Frederic (Andrew Nydam), now 21, is to be released from his reluctant apprenticeship to a band of pirates. For, when only eight years old, his deaf nursemaid Ruth (Karen Bliss) had mistakenly apprenticed him to a pirate “instead of to a pilot!”
This, one of several tragic revelations, displays the skill with which G&S parodied grand opera.
Frederic can barely wait for freedom. He’s never seen a woman other than Ruth, and he believes her to be beautiful. The pirates know better, and the double entendres provide the pantomime element that makes G&S so popular.
Frederic invites the pirates to abandon piracy so that he need not destroy them. But the Pirate King (Scott May) maintains that, compared with conventional respectability, piracy is honest toil (“Oh! better far to live and die.”)

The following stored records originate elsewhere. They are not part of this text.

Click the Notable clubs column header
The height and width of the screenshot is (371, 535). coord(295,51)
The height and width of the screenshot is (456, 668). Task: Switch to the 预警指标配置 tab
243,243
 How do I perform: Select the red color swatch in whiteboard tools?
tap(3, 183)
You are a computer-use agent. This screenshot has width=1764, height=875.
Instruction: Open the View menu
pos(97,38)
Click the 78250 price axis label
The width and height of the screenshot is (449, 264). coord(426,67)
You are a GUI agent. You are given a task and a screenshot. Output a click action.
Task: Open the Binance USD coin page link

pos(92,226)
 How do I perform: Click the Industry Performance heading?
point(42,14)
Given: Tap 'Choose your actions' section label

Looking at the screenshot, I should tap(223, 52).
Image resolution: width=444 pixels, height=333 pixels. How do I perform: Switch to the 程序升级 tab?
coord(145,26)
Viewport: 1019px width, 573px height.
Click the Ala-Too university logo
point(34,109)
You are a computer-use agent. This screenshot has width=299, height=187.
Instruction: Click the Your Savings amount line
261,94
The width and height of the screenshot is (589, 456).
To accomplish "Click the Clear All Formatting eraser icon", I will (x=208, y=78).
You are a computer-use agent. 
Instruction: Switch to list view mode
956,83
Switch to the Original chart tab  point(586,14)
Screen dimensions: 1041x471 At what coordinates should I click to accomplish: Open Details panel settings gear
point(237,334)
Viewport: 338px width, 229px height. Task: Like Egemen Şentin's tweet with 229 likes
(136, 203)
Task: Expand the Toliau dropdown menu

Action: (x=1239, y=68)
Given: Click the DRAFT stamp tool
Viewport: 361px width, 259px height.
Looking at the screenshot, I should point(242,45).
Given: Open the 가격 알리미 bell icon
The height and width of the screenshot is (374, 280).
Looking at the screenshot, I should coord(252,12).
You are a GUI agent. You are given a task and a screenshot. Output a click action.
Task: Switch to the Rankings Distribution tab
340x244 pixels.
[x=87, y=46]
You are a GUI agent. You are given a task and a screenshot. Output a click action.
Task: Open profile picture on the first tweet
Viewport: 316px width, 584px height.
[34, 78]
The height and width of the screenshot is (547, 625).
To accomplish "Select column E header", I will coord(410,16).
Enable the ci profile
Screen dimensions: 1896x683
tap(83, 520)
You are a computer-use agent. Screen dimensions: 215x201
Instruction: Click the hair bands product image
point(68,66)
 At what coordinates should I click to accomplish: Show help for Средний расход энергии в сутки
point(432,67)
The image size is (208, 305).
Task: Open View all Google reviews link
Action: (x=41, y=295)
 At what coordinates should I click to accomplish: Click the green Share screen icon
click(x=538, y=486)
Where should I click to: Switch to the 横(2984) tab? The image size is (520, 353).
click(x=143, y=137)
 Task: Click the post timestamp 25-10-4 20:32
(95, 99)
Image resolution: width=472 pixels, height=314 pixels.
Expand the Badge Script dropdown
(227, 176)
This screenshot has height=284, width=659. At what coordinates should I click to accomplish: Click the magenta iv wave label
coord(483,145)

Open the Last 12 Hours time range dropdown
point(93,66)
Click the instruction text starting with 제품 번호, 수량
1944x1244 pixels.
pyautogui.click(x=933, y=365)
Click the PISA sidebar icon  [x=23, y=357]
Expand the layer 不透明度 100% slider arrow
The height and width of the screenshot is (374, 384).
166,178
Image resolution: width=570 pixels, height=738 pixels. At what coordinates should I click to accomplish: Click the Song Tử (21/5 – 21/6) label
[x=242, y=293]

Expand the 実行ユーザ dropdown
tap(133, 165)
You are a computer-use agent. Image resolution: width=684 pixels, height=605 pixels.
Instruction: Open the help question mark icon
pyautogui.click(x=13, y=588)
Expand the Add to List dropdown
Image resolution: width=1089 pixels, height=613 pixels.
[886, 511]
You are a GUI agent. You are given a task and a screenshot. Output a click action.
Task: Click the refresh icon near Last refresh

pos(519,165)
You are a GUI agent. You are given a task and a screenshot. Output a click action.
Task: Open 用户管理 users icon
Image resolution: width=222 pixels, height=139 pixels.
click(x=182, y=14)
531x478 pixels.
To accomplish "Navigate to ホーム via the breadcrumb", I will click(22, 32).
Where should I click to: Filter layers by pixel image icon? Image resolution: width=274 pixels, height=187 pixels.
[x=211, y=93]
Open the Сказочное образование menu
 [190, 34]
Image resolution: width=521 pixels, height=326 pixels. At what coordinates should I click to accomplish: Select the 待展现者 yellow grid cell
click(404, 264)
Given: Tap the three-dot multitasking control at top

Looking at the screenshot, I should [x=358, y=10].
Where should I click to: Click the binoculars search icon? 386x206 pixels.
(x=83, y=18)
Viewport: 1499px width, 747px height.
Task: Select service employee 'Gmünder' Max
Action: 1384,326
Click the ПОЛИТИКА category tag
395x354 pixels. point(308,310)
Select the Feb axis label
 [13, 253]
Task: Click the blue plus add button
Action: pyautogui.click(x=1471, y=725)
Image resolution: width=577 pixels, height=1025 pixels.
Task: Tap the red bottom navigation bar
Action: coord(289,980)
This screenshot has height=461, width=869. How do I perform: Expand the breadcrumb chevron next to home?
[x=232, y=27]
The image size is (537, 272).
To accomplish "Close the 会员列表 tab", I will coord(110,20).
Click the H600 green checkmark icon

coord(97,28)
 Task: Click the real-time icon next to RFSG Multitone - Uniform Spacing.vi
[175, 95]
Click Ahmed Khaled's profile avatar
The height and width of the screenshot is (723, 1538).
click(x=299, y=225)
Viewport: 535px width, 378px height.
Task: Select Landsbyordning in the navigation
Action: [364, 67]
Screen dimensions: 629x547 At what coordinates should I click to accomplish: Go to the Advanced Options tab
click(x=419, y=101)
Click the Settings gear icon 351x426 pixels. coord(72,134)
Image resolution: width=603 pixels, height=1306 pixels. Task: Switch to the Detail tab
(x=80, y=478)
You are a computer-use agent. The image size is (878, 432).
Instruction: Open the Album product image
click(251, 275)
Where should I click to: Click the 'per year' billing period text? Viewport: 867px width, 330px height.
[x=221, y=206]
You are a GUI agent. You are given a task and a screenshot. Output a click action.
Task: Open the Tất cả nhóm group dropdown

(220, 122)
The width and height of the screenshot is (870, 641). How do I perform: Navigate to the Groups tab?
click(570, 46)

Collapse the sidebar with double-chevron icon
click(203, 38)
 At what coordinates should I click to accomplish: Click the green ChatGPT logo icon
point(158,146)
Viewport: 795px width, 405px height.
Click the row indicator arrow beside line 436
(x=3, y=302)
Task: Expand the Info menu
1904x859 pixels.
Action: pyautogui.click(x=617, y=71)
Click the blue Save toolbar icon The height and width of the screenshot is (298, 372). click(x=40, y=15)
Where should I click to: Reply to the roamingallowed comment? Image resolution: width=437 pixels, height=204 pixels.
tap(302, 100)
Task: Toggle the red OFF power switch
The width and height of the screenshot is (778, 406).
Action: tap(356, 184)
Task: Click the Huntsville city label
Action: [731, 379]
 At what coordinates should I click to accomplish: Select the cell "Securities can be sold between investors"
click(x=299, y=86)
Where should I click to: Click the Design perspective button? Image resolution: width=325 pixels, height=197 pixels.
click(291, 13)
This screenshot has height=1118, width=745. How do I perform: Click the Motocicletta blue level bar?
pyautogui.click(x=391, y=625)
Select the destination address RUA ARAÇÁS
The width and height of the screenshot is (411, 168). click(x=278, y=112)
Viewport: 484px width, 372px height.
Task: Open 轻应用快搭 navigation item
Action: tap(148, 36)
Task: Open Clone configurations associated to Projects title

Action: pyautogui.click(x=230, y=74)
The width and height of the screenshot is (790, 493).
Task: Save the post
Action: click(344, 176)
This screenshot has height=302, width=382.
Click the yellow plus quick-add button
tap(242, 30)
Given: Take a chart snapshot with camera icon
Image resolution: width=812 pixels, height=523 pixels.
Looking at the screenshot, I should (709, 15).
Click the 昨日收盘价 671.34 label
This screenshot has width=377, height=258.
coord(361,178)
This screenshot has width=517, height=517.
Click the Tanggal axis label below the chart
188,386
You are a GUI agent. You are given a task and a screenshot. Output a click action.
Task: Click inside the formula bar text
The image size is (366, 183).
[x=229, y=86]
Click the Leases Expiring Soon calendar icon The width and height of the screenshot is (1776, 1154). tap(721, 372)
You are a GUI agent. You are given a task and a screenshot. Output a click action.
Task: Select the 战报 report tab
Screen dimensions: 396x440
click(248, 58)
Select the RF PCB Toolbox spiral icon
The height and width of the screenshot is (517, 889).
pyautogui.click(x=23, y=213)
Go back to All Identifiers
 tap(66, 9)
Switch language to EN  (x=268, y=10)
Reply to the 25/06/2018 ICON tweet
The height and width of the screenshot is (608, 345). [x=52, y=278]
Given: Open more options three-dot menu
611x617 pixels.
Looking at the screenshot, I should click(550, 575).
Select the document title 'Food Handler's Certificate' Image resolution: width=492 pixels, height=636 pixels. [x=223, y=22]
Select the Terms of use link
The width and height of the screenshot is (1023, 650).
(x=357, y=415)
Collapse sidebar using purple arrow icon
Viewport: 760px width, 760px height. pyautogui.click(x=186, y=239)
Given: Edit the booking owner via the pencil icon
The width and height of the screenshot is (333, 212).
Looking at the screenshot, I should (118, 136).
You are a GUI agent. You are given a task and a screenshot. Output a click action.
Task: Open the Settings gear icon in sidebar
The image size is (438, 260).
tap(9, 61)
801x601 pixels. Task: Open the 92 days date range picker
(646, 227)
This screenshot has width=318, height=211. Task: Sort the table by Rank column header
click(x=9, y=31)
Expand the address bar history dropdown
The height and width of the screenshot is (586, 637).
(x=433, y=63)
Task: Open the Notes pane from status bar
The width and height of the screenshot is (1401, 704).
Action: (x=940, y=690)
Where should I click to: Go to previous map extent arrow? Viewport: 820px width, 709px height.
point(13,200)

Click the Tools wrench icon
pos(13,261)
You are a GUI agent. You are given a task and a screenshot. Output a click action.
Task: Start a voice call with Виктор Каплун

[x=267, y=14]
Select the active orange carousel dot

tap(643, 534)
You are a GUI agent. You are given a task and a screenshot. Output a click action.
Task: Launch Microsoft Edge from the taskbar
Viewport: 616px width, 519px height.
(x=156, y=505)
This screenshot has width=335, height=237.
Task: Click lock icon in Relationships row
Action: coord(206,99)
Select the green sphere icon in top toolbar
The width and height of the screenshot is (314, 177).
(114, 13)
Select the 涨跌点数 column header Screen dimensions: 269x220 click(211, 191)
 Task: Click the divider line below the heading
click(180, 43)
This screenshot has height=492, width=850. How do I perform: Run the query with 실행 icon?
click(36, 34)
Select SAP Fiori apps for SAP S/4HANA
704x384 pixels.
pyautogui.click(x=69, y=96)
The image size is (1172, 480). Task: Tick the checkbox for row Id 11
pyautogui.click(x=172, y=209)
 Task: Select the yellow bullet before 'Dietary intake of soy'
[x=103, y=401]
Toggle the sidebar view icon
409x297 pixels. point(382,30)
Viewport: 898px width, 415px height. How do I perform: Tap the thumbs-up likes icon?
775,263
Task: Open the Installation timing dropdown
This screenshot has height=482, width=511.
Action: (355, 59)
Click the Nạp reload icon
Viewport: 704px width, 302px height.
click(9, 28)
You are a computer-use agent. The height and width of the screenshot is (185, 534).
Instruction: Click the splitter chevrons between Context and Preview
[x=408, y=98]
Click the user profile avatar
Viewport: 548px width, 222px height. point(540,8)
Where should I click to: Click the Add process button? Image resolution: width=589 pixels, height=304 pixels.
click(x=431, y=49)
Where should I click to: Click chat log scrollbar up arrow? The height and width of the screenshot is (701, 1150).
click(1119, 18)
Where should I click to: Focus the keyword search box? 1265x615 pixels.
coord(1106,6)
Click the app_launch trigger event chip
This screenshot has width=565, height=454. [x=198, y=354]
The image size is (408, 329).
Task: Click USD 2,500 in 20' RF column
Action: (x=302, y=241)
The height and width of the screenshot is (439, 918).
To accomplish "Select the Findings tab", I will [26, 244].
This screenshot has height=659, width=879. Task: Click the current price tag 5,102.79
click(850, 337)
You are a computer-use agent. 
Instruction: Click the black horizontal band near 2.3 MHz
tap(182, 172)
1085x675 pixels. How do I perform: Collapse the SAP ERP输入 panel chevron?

On a beach, Frederic encounters beautiful young girls, and realizes that Ruth had lied to him about her beauty (“Oh false one! You have deceived me!”)
He appeals to them to help him reform (“Oh! is there not one maiden breast?”) One of them, Mabel (Analysa Tylor), responding to his plea, chides her sisters for their lack of charity.
The two fall in love. Mabel’s sisters contemplate whether to eavesdrop or to leave the couple alone, eventually deciding to “talk about the weather.”
A hilarious scene follows, when the remaining 13 daughters (led by Susan Evans, Jeannine Kuemmerle and Vicki Proulx) don outlandish sunglasses and shuffle-as-one across the stage.
This was typical of Moore’s comic inventiveness. G&S had always poked fun at British dignitaries and mannerisms, and it’s become a tradition for new productions to push the envelope further.
The girls’ father, Major-General Stanley (Brian Martin) arrives. Now an old man, he’s quick to affirm that he’s still “the very model of a modern Major-General.”
This song has become THE quintessential G&S patter song. It’s hard to sing, and it’s sung very fast. Moore’s direction produced an absolute show-stopper. After Martin successfully sang it as fast as I’ve ever heard, the Pirate King persuaded him to sing it even faster.
In a hilariously choreographed scene with Ruth and the Pirate King, Frederic discovers that he was born on Feb. 29. So he only has birthdays on leap years, meaning he’s just five years old. His sense of duty means that he must remain a pirate till his 21st birthday, and Mabel must wait another 63 years. They sing one of G&S’s most poignant duets: “Ah, leave me not to pine alone and desolate.”
What tragedy!
The production has a huge cast, and there’s the problem: with a shortage of adults, some kids had to play way beyond their years. They acted valiantly and with gusto, however, suspension of belief only goes so far.
In the last scene the Major General forgives the pirates: “Resume your ranks, I’m so glad you’re not thespians! And take my daughters, all of whom are (pause) Presbyterians.”
–– Jim Elderton is a local filmmaker and freelance writer who reviews classical music productions for The Morning Star.